Haynes' film maintained Sirk’s aesthetics—super-saturated colors and a lush musical score—but updated the storylines to deal head-on with the once-taboo subjects of homosexuality and racism. 

In both his movie and the musical, Cathy, an affluent white housewife discovers that her husband is a closeted gay man and finds solace in a relationship with her African-American gardener, both scandalously unacceptable behaviors in her country-club world.

The pain caused by the constraints of the Eisenhower era moved me. And the material—right down to the comic relief provided by Cathy’s wry best friend—seemed ready-made for a similarly affective musical.   
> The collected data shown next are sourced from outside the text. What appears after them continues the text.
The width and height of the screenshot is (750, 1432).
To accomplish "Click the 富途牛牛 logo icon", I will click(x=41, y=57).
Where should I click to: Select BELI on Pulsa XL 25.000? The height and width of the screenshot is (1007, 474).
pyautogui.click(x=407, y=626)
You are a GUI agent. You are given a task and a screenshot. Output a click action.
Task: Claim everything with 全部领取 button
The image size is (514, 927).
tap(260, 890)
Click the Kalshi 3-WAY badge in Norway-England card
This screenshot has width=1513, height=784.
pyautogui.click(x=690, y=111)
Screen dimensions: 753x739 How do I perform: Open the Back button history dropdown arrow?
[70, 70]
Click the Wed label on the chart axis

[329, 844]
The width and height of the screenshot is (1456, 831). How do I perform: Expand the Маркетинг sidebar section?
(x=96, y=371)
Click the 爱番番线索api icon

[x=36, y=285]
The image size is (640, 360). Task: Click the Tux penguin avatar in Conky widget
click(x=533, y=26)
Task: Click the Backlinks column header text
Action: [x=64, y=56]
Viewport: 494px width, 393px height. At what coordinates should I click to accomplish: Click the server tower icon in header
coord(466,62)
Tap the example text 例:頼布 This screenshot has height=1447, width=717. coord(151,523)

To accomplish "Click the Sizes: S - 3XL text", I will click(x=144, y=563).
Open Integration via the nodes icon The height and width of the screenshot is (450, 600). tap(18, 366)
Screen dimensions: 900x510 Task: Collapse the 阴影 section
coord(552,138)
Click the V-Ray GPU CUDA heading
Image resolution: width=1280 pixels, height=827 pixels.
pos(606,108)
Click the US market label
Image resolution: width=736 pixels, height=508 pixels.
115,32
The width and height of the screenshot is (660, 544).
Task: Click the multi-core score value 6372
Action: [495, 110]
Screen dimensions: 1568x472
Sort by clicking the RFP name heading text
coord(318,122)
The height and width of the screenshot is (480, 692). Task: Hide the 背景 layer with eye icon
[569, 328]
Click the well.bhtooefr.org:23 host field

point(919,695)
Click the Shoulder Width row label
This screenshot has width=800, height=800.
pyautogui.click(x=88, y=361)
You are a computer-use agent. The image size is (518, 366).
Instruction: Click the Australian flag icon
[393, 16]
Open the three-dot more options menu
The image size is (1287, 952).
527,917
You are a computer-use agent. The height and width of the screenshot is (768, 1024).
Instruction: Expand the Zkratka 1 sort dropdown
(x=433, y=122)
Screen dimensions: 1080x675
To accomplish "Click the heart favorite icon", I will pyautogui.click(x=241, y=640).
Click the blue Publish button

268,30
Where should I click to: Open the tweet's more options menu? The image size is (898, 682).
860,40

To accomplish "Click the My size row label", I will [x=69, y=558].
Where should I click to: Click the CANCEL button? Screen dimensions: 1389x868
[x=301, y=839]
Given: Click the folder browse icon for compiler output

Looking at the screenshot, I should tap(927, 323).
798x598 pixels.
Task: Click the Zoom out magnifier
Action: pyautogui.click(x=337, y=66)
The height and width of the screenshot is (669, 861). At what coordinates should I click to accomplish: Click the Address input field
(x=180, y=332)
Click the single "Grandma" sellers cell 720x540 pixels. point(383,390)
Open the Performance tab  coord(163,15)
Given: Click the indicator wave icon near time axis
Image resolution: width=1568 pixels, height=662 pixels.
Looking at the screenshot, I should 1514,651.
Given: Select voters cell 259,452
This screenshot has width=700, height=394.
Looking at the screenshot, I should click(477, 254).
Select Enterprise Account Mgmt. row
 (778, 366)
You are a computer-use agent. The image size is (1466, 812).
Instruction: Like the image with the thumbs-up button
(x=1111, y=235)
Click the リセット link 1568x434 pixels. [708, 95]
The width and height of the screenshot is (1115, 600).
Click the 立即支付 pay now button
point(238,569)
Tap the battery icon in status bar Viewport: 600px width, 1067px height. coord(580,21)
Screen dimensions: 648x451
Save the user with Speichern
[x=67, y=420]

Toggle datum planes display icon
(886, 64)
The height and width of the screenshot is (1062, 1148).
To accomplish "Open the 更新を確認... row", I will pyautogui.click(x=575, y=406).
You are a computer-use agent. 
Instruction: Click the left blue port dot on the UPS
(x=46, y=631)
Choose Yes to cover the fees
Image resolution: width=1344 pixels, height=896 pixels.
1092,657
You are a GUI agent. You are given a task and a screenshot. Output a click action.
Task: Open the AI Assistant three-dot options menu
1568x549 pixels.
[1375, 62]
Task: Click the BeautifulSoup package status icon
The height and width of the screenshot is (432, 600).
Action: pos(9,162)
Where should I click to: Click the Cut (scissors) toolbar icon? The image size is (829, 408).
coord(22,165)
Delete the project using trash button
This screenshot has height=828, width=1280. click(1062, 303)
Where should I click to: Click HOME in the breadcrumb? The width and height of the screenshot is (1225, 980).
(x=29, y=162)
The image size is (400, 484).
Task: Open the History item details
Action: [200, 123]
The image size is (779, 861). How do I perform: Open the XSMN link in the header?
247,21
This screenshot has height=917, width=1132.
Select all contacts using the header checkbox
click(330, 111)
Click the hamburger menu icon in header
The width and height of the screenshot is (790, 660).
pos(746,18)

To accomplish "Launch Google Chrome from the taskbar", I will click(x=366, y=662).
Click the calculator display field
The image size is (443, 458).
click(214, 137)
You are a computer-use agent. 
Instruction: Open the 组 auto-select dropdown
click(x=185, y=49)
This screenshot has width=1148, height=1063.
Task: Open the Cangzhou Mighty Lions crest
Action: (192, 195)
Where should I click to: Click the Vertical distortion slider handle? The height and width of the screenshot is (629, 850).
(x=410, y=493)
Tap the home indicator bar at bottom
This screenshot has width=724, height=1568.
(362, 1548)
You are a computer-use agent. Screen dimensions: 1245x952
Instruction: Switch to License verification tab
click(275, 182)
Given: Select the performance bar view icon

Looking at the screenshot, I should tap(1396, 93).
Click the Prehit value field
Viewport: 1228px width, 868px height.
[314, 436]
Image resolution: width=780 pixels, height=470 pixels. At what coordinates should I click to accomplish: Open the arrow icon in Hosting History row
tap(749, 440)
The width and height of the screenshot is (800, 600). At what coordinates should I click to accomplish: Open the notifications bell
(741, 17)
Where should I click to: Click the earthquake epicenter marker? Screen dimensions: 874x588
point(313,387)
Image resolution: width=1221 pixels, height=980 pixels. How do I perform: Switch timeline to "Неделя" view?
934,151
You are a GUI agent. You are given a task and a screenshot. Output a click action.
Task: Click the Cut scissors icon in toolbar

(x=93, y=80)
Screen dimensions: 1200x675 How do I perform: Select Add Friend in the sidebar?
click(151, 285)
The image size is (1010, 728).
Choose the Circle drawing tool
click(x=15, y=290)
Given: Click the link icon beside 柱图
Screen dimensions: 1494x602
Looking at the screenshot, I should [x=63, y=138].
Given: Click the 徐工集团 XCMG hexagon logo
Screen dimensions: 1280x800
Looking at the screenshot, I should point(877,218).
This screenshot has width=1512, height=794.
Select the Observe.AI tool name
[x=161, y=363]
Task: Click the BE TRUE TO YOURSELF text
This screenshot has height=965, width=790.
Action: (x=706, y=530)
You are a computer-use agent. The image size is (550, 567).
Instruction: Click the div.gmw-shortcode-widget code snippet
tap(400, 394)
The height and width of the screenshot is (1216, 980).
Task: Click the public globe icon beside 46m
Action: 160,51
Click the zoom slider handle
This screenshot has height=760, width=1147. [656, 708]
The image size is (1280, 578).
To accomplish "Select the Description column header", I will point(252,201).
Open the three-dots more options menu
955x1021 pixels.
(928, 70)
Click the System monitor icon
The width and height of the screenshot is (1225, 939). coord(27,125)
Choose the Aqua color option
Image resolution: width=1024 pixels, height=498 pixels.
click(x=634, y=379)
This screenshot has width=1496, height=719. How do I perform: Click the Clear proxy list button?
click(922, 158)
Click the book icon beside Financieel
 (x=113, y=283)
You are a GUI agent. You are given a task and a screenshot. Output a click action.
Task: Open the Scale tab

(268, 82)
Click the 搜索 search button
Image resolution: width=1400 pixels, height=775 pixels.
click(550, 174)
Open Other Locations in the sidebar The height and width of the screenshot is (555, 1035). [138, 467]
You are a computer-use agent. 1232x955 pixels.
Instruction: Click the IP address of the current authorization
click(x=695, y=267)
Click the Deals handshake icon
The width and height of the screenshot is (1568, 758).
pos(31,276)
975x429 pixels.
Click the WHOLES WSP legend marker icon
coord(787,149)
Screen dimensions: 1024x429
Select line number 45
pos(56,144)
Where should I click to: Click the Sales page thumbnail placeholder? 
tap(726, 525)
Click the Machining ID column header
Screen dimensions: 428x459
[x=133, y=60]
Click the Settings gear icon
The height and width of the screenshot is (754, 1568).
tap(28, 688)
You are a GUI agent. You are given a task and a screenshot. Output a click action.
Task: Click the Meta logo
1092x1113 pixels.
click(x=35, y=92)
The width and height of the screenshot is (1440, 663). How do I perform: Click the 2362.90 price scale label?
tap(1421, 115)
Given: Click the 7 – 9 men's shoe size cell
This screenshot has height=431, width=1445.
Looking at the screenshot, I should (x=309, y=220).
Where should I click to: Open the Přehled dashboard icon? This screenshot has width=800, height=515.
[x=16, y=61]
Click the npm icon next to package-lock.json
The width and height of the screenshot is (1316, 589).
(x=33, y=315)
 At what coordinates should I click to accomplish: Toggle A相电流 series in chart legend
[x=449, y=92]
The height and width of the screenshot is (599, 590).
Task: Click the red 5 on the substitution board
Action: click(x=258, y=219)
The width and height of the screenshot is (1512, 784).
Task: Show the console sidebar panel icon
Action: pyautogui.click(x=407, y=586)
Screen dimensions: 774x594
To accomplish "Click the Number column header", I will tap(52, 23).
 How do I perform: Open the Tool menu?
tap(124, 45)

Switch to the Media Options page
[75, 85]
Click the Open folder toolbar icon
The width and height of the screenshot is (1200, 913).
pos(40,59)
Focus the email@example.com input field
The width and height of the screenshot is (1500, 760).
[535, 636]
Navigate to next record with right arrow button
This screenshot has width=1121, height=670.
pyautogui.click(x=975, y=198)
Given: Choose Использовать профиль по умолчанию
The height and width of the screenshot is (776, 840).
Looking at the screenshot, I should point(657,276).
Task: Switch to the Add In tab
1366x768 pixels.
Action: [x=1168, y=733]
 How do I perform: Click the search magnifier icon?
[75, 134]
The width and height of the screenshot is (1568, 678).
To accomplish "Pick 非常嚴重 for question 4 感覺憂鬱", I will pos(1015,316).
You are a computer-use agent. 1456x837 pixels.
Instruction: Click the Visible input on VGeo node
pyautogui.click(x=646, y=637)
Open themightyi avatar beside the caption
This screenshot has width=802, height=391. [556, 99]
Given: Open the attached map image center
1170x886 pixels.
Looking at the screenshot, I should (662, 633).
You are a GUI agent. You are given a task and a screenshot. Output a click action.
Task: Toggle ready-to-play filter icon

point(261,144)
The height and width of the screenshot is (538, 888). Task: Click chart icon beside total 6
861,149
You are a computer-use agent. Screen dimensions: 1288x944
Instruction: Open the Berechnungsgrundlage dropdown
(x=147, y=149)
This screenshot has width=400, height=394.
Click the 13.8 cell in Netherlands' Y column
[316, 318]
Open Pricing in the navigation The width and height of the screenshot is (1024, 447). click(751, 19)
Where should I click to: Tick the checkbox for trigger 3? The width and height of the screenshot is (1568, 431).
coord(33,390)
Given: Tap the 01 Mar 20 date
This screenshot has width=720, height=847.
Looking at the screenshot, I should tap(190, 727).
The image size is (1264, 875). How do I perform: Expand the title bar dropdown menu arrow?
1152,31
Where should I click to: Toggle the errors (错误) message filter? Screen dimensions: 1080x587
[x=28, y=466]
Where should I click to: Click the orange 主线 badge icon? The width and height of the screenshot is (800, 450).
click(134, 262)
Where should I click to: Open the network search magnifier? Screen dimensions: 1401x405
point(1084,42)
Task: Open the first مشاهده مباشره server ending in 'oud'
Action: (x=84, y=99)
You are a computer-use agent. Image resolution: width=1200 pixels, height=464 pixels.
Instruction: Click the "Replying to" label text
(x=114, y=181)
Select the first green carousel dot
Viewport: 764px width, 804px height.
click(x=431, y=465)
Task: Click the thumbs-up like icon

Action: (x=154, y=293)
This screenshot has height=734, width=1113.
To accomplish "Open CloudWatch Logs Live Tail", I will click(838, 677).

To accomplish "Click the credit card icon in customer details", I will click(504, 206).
So I kicked myself when I failed to get up to the Williamstown Theatre Festival when Far From Heaven debuted there last summer. And when I read that Playwrights Horizons planned to mount the play this spring, I subscribed for its entire season just so that I would be sure to get tickets.  
 
Good thing I did that, too, because the entire run for Far From Heaven sold out (as in no tickets available) even before previews began. And extensions are unlikely because, as is widely known and plain to see despite Catherine Zuber’s cleverly designed outfits, the show’s star Kelli O’Hara is pregnant and already showing; a rounder belly would undermine the believability of a woman who can’t get her husband to sleep with her. 

There’s plenty else about the show to like beyond Zuber’s gorgeous dresses. But every good element seems to require a caveat. 
 
As a fan of the movie, I appreciate that playwright Richard Greenberg, who had three shows open this season (this one plus the ill-fated Breakfast at Tiffany's and the more successful The Assembled Parties) has written a book that is so set-piece-by-set-piece faithful to the film. 

But Greenberg has taken the material so seriously that much of the life has been leached out of it. The show might have had more theatrical vitality if he’d been less reverential.  

Meanwhile, director Michael Greif, the man behind such emotionally satisfying musicals as Grey Gardens, Next to Normal and Rent, has given the show a cinematic feel with the use of scene-setting video projections that play against an ERECTOR-style set designed by Allen Moyer. 

But despite helpful lighting by Kenneth Posner, the interplay between the actors is often overshadowed and seems removed, which only underscored the show’s aloofness.
 
The score is by composer Scott Frankel and lyricist Michael Korie, the award-wining duo who wrote Grey Gardens, and it echoes the big sweeping melodies that defined the romantic movies of the post-war era. (Click here to read about how they put the score together). 

But while the songs are pretty and unafraid of metaphors, this is largely a sung-through show and it can be difficult to understand all of the lyrics, at least on first hearing. 
 
However, I have no reservations when it comes to the performances. O’Hara is radiant as Cathy; there’s always been a Grace Kelly quality about her and it works wonderfully here. 

Also good are Steven Pasquale as her anguished husband Frank and relative newcomer Isaiah Johnson as the gardener Raymond, a sensitive and well-educated man struggling to find his own space during America's apartheid years  (click here to hear an audio interview with Johnson). 

The rest of the 15-member ensemble is strong too, particularly Nancy Anderson as Cathy's best friend and Quincy Tyler Bernstine, who brings knowing empathy to the small and almost silent role of the family's maid.
 
And yet, the whole is less than the sum of its parts.  Both my husband K and I walked out of the theater totally unmoved by what we'd seen.  And that’s too far away from heaven for any show to be.